(Medical Xpress)—University of Notre Dame biologists are reporting the development of an easy-to-use, low-cost method of detecting dengue virus in mosquitoes based on gold nanoparticles. Their research is published in the Virology Journal this week.
The assay they have developed is able to detect lower levels of the virus than current tests, and is easy to transport and use in remote regions.
Half of the world's population is at risk of dengue virus infection. The disease infects 50 million to 100 million people per year. Approximately one half-million of those affected require hospitalization, and many of the infected children will die. The dengue virus is one of the most dangerous viruses in the world with no available vaccine, and it does not respond to antiviral therapy. The main method of controlling infection remains the destruction of the standing water where the mosquitoes breed.
It is consequently vitally important to have a test that can be used on-site and that does not require specialized equipment in order to determine if mosquitoes are carrying dengue virus.
Researchers from Notre Dame used a DNAzyme linked to gold nanoparticles that recognized a short sequence of the viral RNA genome common to all four types of dengue. Once bound, adding magnesium and heating to 37 degrees Celsius (98.6 F) causes the DNAZyme to cut the RNA, leaving the gold nanoparticles free to clump together. This aggregation can easily be seen as a red to clear change.

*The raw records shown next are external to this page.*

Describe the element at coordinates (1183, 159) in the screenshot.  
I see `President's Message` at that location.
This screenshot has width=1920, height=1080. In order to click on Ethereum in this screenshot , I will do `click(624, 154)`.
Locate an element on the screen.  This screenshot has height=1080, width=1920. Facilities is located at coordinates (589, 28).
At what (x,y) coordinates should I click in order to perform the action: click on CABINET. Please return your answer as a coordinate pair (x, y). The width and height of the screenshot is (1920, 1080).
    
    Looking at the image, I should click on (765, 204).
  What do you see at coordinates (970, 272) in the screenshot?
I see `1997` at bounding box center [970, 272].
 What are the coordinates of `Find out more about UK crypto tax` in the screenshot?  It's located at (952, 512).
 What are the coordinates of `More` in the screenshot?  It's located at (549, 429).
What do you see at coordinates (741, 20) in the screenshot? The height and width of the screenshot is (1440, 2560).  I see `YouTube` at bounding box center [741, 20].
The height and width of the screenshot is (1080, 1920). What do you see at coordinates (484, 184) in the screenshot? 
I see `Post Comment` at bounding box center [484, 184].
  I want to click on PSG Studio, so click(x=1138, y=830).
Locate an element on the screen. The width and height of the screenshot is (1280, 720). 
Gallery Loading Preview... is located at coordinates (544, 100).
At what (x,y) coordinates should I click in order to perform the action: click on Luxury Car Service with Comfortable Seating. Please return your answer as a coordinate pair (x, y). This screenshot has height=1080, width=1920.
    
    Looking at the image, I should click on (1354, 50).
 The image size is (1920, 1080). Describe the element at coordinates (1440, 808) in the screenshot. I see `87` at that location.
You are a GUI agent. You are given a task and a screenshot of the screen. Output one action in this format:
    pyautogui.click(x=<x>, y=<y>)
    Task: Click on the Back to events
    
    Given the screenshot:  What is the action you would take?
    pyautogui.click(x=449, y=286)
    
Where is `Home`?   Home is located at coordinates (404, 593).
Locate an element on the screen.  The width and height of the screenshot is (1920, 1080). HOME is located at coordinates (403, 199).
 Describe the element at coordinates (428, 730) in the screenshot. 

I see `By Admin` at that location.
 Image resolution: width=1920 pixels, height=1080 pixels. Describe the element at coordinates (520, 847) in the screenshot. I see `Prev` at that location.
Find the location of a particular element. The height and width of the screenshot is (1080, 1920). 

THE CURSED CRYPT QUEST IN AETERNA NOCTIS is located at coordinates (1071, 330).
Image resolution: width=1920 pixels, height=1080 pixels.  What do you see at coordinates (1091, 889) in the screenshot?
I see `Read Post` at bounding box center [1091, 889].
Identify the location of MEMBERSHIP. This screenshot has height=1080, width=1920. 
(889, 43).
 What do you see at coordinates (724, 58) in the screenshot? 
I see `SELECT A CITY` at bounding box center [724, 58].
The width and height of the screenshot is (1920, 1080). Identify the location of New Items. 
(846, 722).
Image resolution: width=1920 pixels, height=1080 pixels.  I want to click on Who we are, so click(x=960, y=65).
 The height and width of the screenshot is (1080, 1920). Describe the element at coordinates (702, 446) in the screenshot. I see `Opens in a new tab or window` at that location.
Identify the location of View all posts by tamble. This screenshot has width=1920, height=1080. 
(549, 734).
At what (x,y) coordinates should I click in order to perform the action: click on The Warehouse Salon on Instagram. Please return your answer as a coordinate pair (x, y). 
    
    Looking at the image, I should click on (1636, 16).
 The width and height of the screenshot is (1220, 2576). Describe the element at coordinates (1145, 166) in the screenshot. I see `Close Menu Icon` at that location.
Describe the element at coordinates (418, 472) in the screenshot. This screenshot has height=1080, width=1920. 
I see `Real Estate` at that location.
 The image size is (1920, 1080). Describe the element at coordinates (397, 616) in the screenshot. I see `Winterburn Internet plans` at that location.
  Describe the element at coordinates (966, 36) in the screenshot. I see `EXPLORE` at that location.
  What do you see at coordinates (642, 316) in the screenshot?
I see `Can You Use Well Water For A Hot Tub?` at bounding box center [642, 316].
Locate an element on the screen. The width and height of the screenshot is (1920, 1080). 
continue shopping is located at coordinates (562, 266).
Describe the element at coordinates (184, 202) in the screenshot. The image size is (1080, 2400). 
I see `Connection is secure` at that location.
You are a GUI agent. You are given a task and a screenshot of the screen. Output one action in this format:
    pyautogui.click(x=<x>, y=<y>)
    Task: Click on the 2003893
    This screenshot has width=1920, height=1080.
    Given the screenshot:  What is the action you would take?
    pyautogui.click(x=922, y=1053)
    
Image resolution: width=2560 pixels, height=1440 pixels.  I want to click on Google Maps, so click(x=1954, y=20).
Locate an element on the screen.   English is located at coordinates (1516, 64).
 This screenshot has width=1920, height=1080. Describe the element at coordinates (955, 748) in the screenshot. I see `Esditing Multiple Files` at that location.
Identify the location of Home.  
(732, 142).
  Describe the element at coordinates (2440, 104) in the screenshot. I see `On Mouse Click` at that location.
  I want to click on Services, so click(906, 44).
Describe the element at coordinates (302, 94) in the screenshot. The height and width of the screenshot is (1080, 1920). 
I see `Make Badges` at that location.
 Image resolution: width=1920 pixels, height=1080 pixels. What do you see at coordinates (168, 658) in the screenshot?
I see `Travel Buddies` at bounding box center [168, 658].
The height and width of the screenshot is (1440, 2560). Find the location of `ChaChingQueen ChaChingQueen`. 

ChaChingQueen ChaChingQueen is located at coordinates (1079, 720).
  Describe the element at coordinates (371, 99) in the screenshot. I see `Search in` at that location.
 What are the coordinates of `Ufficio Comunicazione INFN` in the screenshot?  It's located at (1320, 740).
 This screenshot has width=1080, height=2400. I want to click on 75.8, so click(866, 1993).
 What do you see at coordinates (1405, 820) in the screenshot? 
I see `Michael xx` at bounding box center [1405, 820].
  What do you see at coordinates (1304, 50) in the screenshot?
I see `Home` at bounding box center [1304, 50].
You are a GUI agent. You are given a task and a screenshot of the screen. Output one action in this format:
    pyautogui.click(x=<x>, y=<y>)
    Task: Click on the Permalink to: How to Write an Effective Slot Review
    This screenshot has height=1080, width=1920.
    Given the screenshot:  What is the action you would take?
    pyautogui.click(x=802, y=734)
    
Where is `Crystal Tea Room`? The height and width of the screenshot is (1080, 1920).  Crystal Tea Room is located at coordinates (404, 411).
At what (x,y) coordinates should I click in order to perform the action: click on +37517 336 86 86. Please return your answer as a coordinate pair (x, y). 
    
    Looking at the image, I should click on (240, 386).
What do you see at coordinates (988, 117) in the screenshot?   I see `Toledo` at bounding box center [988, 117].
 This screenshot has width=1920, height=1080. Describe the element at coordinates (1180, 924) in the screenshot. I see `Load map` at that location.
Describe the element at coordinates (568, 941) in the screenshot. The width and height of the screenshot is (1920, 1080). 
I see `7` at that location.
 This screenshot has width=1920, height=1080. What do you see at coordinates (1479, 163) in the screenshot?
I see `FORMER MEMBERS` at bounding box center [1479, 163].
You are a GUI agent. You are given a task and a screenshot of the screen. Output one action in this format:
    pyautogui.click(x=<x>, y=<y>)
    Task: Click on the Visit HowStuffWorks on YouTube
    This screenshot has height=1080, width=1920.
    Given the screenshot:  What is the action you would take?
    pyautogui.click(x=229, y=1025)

The components of this test are stable at temperatures above 30 degrees Celsius (86 F), which means that they are easy to store and transport, and the assay is able to detect as few as 10 viruses in each sample containing 10-20 mosquitoes.
The ultimate goal is to detect virus infection in just a single infected mosquito or cell. James Carter, the lead author of this study, explained, "Full development of our novel DDZ-AuNP detection method will provide a practical, rapid and low-cost alternative for the detection of DENV in mosquito cells and tissues, and possibly infected patient serum, in a matter of minutes with little to no specialized training required."